In the context of HHI, a household can consist of any number of people, including one person living on their own.

What is included in determining household income

Household income covers not only salary or wages from a job. It covers any and all income to individuals in the household, such as:

Interest earned on investments Tips earned Payment for freelance work Income from rental properties Dividends Social security payments Pension payments

Essentially, any incoming cash flow should be included in the calculations for determining the current household income.

Why household income is important

You’ve likely heard of household income in an economic context. Median HHI is used to provide measurements for a particular city, region, country, etc. The numbers gathered by determining household income help show how the given area is faring economically and allow it to be compared to others. It’s a strong indication of the wealth of the area being examined.

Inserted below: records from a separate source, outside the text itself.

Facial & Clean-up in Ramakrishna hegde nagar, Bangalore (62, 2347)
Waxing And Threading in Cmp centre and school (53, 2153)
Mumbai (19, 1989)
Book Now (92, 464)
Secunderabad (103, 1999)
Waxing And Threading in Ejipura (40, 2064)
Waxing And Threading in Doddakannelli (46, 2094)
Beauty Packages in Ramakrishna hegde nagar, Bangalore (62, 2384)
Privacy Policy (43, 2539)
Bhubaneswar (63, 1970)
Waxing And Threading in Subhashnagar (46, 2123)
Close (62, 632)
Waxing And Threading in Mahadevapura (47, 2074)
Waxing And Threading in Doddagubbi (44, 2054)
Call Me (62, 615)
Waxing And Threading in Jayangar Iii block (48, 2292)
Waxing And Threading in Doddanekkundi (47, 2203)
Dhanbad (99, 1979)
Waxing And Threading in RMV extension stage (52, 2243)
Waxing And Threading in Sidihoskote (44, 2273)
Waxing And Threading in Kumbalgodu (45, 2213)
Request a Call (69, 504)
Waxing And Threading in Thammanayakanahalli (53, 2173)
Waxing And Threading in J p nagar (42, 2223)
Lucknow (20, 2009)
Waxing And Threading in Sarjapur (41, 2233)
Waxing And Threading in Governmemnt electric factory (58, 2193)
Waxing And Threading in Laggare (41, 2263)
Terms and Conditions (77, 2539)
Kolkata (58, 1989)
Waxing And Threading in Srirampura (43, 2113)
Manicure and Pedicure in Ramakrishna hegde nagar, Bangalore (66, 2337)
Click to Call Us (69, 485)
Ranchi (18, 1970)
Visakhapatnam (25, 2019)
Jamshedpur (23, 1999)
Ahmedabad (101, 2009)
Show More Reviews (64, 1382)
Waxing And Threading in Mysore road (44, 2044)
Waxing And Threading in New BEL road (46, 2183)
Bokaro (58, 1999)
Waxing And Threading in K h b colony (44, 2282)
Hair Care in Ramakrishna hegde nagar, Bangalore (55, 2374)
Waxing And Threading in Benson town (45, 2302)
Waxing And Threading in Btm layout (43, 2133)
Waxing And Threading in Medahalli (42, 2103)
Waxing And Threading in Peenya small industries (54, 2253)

Household income can also be used by banks to help make decisions about whether to issue a loan.

For example: If an individual has an income of £27,000 but is carrying a large amount of debt and applies for a loan, they might be rejected. However, if someone in their household has an income of £58,000 and no debt, their income combined with the income of the first individual would bring the household income up significantly to £85,000 and perhaps qualify them to take out a loan or a mortgage.

How household income differs from per capita income and family income

Where household income covers all gross income under one household, per capita income refers to only the average income earned by an individual. This is usually averaged out to the income earned by individuals within a given area.

Family income refers to the income within households that consist of two or more individuals. In this calculation, these people must be related by birth, marriage, or through official adoption.